Да слезем тут, пройдемте до гулянья,
Смотрите-ка, народу что идет,
Чай, всякие — держитесь за карманы,
Кто их теперь в толпе-то разберет...
Глядите-ка, пристал какой-то пьяный
К купчихе, знать: повязана платком.
Здоровая, ей-ей, кровь с молоком!
Чай, ест за трех! Ишь жирная какая!
Эге, ругнула! Вот люблю, лихая!
...Послушаем шарманки. Ишь какой
Тальянец — мальчик, а уж черномазый.
Чай, сколько он проходит день-деньской!
Как вертится! Ах, дьявол пучеглазый!
...Подвинемтесь туда,
К каретам. Ты, седая борода,
Слышь, не толкай! Посторонись, аршинник!
Не видишь, что чиновники...
Скорей, Василий Тихоныч, не пропустите,
Директорша. Да шляпу-то снимите.
Проехала. Директор не при ней.
А вон коляска... Да кто в ней, глядите —
Не знаете? Ведь стыдно и сказать...
Вся в кружевах теперь и блондах... Танька,
Та, что жила у Прохорова нянькой!
И шляпка вниз торчит... Тож лезет в знать!
Чуфарится! Туда ж с осанкой барской!..»
Это изображение празднично настроенной толпы, способное вызвать улыбку читателя, необходимо автору не только для полноты картины городской жизни, но и для контраста, поскольку оно непосредственно переходит в зарисовку иной тональности — драматической встречи обезумевшего отца с падшей дочерью.
Отправившись осенью 1842 года в Италию, Майков прожил за границей около двух лет. Итогом итальянских впечатлений явился новый сборник стихов «Очерки Рима» (1847), замысел которого возник у поэта не без воздействия повести Н. В. Гоголя «Рим», опубликованной в журнале «Москвитянин» в 1842 году. В гоголевской повести Белинский увидел встревожившие его своим «славянофильством» «косые взгляды на Париж и близорукие взгляды на Рим» (VI, 427, ср. 661). Как и в повести Гоголя, в новом сборнике Майкова еще не вовлеченный в круговорот капиталистической цивилизации Рим противопоставлялся кипящему социально-политической борьбой и конфликтами Парижу («Северу»):
Сидя в тени виноградника, жадно порою читаю
Вести с далекого Севера — поприща жизни разумной...

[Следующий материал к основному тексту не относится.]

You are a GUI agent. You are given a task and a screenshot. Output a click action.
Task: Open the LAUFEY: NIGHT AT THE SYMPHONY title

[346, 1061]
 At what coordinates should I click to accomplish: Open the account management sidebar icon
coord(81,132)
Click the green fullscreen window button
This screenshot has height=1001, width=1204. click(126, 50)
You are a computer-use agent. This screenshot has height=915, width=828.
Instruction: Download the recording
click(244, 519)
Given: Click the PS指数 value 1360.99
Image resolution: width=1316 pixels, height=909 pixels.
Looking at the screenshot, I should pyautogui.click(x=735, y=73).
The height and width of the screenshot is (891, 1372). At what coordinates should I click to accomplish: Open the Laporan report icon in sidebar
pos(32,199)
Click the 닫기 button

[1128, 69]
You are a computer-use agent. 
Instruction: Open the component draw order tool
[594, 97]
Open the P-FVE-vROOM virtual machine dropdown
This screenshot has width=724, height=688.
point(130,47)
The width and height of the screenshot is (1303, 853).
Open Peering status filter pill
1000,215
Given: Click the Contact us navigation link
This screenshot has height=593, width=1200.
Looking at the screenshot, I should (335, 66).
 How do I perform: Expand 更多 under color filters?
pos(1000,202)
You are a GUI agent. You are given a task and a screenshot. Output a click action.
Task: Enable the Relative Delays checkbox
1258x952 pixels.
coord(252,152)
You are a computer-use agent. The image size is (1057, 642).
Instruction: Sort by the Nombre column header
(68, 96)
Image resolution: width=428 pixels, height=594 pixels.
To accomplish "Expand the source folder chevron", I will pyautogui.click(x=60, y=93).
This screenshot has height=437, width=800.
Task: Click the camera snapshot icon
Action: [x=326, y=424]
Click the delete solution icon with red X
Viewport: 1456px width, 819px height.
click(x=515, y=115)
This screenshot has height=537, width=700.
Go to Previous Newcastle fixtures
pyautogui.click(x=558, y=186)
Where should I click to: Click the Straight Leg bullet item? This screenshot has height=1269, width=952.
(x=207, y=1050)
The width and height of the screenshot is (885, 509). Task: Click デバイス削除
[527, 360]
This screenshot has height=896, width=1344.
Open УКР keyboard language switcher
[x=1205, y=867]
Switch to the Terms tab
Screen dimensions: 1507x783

Шумно за Альпами движутся в страшной борьбе поколенья...
...Здесь же всё тихо: до сени спокойно-великого Рима
Громы борьбы их лишь эхом глухим из-за Альп долетают…
Правда, в отличие от героя повести «Рим», разочаровавшегося в культуре, созданной французами — этой «заживо умирающей нацией», — лирический герой Майкова, прислушиваясь к политическим бурям во Франции, полон желания стать их участником:
Так бы хотелось туда! Тоже смело бы, кажется, бросил
Огненный стих с сокрушительным словом!..
Но благородный порыв этот был поразительно кратковременным. Корысть «жалких Ахиллов» и «мелких Улиссов» французской оппозиции отвращает героя Майкова от участия в «торжественной драме» общественной борьбы и толкает его на путь увлечений и наслаждений, чуждых какой бы то ни было духовности.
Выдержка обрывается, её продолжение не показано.